** Opening Raw data block **

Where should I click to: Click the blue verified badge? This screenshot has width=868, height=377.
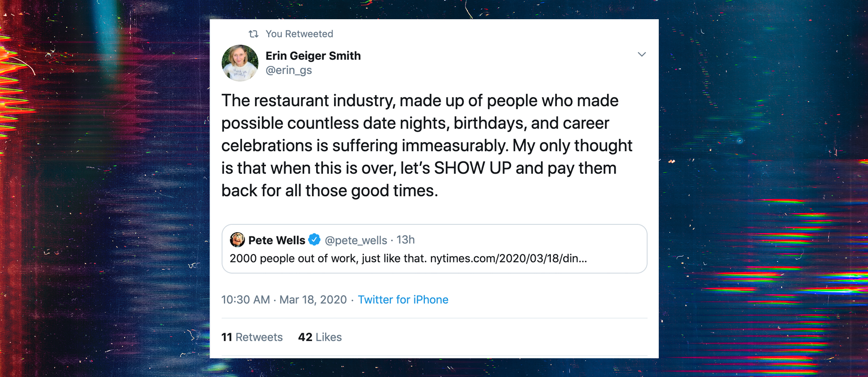(x=314, y=239)
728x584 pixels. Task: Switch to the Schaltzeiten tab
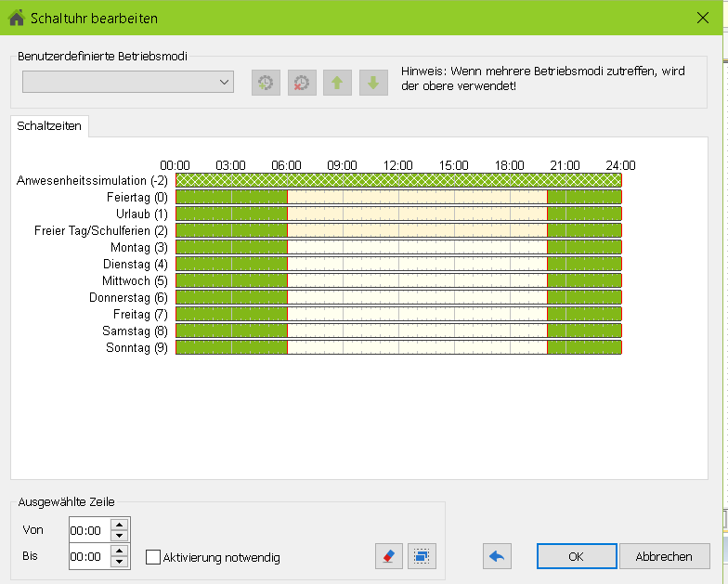pos(49,126)
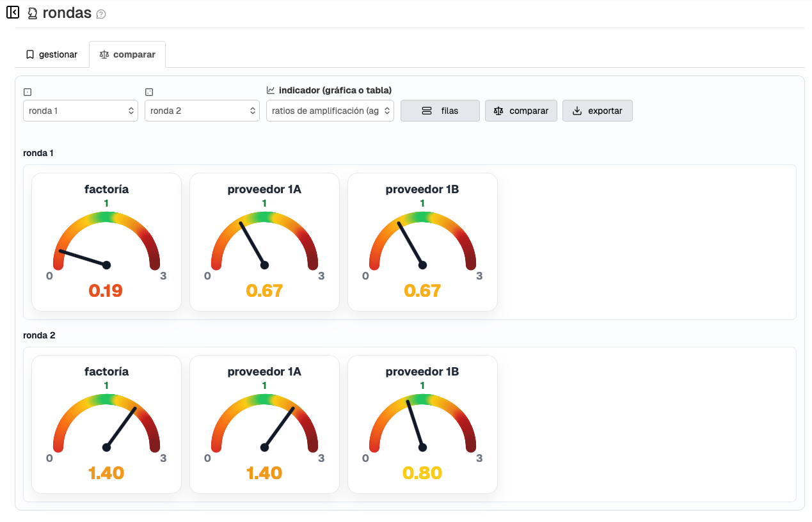
Task: Click the chart icon beside indicador label
Action: click(271, 90)
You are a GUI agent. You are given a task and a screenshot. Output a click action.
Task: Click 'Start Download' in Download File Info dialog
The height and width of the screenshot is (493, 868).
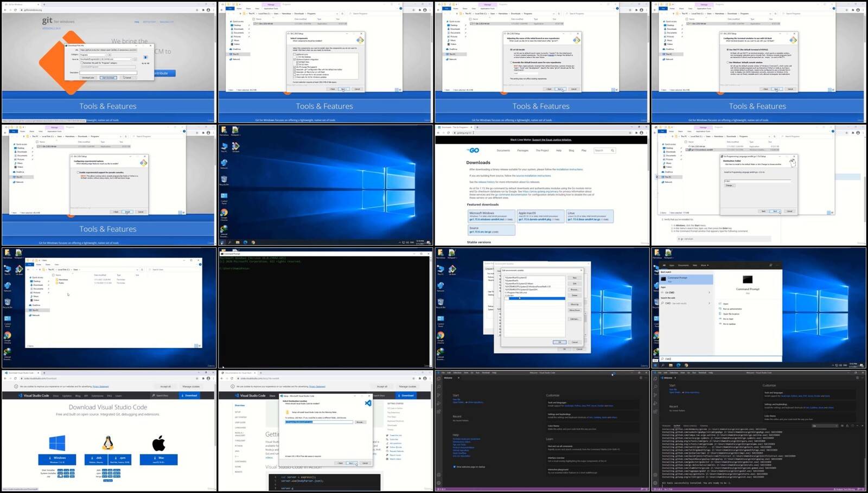click(x=108, y=78)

** Closing Raw data block **

(Task goal)
Pictures stay out. Copy exactly, and only, the lines from the one containing "728x584 pixels. Task: Switch" through the end of the data.

(Answer to the problem)
728x584 pixels. Task: Switch to the Schaltzeiten tab
pos(49,126)
Task: Click the chart icon beside indicador label
Action: click(271, 90)
You are a GUI agent. You are given a task and a screenshot. Output a click action.
Task: Click 'Start Download' in Download File Info dialog
The height and width of the screenshot is (493, 868).
click(x=108, y=78)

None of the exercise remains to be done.